Set problem ->
Can you duplicate every line of the data below without a single change?

Dataset extract ->
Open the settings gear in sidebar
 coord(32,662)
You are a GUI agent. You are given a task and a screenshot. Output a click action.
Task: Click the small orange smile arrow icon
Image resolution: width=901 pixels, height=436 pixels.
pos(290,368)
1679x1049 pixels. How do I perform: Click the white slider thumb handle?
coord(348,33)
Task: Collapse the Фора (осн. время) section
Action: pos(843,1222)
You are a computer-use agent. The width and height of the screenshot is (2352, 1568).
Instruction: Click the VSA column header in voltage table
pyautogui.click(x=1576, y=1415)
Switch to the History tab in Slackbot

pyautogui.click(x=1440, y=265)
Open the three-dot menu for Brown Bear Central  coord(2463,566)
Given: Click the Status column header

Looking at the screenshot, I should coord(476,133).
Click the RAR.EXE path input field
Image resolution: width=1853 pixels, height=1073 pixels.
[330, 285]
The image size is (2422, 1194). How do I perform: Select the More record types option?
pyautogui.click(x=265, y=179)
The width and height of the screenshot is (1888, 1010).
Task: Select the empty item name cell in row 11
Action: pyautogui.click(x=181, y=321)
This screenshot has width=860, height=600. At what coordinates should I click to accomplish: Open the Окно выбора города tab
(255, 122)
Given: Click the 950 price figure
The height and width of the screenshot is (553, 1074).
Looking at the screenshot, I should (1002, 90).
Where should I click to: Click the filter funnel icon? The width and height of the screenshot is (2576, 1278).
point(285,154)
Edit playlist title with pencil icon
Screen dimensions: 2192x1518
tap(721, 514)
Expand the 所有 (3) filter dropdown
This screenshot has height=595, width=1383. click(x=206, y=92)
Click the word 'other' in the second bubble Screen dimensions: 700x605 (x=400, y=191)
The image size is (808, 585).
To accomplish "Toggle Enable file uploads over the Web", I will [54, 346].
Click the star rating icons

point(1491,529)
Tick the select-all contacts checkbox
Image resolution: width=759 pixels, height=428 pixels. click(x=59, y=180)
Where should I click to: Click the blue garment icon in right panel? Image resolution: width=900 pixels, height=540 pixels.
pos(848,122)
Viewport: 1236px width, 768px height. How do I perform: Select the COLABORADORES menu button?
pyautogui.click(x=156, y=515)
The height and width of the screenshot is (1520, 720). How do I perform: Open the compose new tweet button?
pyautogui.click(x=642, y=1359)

Response below ->
Open the settings gear in sidebar
 coord(32,662)
You are a GUI agent. You are given a task and a screenshot. Output a click action.
Task: Click the small orange smile arrow icon
Image resolution: width=901 pixels, height=436 pixels.
pos(290,368)
1679x1049 pixels. How do I perform: Click the white slider thumb handle?
coord(348,33)
Task: Collapse the Фора (осн. время) section
Action: pos(843,1222)
You are a computer-use agent. The width and height of the screenshot is (2352, 1568).
Instruction: Click the VSA column header in voltage table
pyautogui.click(x=1576, y=1415)
Switch to the History tab in Slackbot

pyautogui.click(x=1440, y=265)
Open the three-dot menu for Brown Bear Central  coord(2463,566)
Given: Click the Status column header

Looking at the screenshot, I should coord(476,133).
Click the RAR.EXE path input field
Image resolution: width=1853 pixels, height=1073 pixels.
[330, 285]
The image size is (2422, 1194). How do I perform: Select the More record types option?
pyautogui.click(x=265, y=179)
The width and height of the screenshot is (1888, 1010).
Task: Select the empty item name cell in row 11
Action: pyautogui.click(x=181, y=321)
This screenshot has width=860, height=600. At what coordinates should I click to accomplish: Open the Окно выбора города tab
(255, 122)
Given: Click the 950 price figure
The height and width of the screenshot is (553, 1074).
Looking at the screenshot, I should (1002, 90).
Where should I click to: Click the filter funnel icon? The width and height of the screenshot is (2576, 1278).
point(285,154)
Edit playlist title with pencil icon
Screen dimensions: 2192x1518
tap(721, 514)
Expand the 所有 (3) filter dropdown
This screenshot has height=595, width=1383. click(x=206, y=92)
Click the word 'other' in the second bubble Screen dimensions: 700x605 (x=400, y=191)
The image size is (808, 585).
To accomplish "Toggle Enable file uploads over the Web", I will [54, 346].
Click the star rating icons

point(1491,529)
Tick the select-all contacts checkbox
Image resolution: width=759 pixels, height=428 pixels. click(x=59, y=180)
Where should I click to: Click the blue garment icon in right panel? Image resolution: width=900 pixels, height=540 pixels.
pos(848,122)
Viewport: 1236px width, 768px height. How do I perform: Select the COLABORADORES menu button?
pyautogui.click(x=156, y=515)
The height and width of the screenshot is (1520, 720). How do I perform: Open the compose new tweet button?
pyautogui.click(x=642, y=1359)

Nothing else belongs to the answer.